> **What this task involves**
Wherever a line in the records contains the word "Enable", return that line.

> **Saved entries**
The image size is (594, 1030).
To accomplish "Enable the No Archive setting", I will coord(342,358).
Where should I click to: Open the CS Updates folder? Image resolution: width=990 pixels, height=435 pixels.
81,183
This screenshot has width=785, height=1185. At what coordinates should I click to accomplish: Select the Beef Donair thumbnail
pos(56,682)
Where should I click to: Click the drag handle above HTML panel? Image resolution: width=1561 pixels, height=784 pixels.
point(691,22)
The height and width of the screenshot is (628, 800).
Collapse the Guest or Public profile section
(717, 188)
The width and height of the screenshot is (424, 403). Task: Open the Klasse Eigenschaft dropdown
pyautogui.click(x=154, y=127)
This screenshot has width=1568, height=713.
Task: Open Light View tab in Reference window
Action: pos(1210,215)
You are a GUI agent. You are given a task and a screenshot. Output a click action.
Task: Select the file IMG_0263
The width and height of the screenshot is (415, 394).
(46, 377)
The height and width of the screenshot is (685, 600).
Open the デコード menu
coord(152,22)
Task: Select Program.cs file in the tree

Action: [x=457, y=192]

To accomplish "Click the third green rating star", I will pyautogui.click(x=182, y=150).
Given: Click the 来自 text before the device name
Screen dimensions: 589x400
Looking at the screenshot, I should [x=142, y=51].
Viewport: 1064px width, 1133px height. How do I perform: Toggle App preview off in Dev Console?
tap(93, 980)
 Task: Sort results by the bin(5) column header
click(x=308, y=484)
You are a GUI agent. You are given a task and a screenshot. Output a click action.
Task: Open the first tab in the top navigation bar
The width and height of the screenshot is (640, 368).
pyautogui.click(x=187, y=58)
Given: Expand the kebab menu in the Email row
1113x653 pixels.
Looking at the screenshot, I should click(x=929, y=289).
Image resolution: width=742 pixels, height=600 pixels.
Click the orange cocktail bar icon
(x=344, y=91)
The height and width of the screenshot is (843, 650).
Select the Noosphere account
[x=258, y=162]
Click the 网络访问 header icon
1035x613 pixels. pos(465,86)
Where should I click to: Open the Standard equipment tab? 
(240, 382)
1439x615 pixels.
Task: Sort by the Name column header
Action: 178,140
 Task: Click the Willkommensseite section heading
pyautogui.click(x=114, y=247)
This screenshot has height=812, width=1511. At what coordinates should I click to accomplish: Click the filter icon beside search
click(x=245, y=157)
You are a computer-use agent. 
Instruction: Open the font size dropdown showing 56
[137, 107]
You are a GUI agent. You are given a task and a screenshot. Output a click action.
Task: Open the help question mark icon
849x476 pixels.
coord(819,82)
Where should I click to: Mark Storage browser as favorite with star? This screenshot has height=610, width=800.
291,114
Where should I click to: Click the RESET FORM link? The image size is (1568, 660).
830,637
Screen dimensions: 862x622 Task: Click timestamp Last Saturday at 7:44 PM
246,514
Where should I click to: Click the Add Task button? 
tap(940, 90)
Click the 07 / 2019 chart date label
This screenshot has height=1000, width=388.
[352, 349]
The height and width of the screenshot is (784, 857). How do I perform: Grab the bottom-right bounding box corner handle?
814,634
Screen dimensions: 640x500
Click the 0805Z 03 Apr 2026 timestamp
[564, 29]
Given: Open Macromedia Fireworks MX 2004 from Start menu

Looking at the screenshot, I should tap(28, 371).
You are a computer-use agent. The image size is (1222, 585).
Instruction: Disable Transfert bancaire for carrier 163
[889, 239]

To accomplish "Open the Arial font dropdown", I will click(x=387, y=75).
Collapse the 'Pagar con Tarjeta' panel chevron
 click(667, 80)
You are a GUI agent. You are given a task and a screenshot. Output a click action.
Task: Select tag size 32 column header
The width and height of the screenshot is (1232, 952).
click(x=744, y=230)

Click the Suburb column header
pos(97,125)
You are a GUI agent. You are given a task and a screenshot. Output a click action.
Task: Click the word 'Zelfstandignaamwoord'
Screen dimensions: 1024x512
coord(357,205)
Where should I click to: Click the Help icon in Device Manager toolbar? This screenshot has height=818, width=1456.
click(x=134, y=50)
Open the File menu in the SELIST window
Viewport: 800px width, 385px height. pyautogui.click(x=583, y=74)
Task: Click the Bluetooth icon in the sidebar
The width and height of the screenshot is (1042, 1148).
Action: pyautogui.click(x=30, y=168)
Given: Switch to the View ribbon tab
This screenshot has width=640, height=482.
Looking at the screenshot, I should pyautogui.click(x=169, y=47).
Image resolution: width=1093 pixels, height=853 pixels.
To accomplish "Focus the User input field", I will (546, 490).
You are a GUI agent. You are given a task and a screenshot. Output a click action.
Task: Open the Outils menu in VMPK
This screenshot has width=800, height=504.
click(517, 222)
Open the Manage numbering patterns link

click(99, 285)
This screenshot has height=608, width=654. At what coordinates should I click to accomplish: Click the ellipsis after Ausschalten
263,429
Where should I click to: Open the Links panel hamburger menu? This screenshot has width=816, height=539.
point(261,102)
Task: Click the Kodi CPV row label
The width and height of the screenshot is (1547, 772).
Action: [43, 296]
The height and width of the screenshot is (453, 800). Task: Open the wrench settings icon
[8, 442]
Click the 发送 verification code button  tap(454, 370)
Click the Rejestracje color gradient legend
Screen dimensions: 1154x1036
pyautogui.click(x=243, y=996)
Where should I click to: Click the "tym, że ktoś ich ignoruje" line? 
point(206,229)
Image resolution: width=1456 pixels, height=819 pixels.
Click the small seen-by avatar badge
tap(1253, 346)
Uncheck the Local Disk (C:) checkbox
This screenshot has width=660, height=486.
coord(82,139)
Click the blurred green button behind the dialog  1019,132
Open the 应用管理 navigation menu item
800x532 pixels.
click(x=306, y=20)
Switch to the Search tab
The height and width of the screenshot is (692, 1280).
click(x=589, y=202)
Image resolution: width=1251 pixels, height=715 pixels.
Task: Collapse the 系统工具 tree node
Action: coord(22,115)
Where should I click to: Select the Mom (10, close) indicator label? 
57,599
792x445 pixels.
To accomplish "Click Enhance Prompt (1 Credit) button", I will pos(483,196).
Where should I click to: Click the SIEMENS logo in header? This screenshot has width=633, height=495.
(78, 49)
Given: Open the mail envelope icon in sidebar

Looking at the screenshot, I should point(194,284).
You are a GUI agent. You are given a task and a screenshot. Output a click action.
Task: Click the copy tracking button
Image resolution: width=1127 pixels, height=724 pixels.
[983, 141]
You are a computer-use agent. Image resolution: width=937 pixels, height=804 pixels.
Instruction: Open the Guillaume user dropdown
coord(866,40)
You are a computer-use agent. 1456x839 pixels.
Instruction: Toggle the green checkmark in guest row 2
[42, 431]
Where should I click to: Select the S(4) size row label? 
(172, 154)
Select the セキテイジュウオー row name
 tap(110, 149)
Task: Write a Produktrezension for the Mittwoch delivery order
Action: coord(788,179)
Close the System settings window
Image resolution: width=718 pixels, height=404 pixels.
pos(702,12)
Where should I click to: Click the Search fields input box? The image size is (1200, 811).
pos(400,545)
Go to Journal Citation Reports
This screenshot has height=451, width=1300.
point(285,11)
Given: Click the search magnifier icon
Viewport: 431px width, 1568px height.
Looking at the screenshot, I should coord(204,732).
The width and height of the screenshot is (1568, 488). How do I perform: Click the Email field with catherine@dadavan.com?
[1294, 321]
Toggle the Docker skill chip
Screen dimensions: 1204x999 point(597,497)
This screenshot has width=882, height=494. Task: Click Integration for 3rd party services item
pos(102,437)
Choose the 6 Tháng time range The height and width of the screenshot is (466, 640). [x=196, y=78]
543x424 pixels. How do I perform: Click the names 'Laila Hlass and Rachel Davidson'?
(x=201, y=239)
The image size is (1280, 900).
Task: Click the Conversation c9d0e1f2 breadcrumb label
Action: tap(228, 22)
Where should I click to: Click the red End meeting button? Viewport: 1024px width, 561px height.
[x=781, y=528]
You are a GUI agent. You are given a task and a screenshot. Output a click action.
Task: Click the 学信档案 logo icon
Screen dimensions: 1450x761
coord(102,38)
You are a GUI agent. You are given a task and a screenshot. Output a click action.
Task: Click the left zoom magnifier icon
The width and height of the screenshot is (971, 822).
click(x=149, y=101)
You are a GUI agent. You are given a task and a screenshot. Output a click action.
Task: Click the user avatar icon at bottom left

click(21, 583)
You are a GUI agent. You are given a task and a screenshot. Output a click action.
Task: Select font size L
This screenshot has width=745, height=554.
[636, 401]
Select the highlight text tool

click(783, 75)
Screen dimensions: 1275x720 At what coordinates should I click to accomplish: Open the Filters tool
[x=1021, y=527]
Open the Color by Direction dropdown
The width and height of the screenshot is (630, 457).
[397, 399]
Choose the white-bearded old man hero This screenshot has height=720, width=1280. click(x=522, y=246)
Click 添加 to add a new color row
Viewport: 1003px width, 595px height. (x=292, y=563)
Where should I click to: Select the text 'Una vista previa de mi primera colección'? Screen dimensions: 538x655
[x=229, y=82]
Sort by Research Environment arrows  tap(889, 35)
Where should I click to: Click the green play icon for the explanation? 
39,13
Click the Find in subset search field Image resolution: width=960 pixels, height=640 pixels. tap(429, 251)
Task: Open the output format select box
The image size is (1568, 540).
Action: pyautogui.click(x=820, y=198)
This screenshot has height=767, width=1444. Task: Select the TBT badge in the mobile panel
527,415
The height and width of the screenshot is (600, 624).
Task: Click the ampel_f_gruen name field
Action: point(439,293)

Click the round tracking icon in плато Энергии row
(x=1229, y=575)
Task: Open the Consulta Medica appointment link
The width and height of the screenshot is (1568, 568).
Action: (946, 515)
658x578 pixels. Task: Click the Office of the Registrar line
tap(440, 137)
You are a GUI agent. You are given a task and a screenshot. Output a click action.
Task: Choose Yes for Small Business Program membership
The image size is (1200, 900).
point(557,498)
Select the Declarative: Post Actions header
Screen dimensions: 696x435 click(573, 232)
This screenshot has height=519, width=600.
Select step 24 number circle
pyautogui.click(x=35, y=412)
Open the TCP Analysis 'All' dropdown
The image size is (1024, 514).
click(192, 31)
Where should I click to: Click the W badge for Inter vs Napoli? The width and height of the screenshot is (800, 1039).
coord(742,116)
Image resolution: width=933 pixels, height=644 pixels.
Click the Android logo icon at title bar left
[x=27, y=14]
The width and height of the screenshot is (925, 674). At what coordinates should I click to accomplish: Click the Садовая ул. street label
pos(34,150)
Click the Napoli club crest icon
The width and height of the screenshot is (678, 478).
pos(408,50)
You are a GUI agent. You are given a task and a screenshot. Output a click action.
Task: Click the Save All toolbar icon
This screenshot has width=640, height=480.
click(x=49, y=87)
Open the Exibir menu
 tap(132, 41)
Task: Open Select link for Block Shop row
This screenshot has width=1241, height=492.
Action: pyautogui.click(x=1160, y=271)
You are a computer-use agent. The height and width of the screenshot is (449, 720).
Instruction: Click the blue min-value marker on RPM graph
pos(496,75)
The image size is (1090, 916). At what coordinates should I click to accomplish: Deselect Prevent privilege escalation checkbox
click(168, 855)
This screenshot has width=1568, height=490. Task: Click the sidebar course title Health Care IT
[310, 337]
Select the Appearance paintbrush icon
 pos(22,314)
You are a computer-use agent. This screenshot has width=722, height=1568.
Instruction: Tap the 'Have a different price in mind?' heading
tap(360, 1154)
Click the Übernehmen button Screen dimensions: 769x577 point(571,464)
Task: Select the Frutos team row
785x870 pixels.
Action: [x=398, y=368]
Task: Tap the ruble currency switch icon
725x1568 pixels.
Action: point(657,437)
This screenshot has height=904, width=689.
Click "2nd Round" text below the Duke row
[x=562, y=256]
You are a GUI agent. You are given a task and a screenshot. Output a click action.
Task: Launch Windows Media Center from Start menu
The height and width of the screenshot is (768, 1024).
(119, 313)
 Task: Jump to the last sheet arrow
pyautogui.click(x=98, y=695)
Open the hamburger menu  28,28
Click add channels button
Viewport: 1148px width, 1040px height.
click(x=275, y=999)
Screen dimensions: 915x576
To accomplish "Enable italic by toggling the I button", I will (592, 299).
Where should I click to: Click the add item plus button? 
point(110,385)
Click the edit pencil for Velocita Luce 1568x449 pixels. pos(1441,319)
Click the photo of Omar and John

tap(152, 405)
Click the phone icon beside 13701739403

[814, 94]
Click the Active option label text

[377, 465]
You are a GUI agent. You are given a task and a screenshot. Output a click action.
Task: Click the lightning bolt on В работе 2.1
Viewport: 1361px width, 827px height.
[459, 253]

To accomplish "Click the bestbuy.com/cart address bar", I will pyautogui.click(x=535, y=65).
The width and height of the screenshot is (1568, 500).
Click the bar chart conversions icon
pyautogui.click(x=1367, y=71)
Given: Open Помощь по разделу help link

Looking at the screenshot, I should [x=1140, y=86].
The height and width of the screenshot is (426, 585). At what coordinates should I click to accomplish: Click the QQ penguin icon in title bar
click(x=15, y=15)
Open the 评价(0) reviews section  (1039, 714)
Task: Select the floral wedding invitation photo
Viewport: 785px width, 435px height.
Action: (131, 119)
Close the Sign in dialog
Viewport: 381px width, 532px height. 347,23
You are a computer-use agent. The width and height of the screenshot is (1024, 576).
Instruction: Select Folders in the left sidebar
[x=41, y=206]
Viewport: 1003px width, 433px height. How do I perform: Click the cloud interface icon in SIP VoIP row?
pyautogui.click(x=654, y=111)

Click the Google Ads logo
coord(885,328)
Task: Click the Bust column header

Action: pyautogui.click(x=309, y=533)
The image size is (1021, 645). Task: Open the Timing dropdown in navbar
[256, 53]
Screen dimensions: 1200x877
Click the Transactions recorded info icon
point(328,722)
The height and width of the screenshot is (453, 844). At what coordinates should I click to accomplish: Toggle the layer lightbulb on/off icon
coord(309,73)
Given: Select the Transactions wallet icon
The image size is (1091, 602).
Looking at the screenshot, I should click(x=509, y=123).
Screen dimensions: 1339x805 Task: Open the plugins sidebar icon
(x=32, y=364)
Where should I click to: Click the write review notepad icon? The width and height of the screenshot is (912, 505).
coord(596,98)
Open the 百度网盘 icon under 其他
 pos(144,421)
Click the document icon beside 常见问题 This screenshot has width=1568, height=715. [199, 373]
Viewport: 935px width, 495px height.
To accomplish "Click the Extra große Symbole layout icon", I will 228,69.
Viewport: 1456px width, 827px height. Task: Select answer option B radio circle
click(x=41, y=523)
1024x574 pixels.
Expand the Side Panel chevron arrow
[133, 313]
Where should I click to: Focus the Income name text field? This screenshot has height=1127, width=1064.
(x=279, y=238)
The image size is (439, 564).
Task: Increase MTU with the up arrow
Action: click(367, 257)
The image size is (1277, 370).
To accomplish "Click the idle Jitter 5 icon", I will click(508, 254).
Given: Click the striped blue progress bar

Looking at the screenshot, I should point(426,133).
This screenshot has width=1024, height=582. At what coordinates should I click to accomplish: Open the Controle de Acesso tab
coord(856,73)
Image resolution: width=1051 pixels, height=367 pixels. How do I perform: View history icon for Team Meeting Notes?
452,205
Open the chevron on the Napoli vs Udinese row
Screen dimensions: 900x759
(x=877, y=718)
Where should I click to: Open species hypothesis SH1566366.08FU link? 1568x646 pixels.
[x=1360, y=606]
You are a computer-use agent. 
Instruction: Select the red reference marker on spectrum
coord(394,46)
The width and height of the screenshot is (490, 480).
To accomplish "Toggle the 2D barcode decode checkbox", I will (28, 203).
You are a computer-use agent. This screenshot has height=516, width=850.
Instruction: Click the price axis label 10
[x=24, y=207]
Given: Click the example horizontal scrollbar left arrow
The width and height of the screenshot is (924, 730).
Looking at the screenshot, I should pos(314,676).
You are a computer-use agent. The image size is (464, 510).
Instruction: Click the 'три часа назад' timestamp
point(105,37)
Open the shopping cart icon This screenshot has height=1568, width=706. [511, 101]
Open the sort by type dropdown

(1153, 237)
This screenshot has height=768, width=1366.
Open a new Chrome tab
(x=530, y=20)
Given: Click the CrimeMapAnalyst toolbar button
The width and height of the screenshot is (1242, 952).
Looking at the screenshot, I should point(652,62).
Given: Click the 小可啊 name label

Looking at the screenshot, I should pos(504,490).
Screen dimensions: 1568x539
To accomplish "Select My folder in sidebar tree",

> **Exercise output**
To accomplish "Enable the No Archive setting", I will coord(342,358).
To accomplish "Enable italic by toggling the I button", I will (592, 299).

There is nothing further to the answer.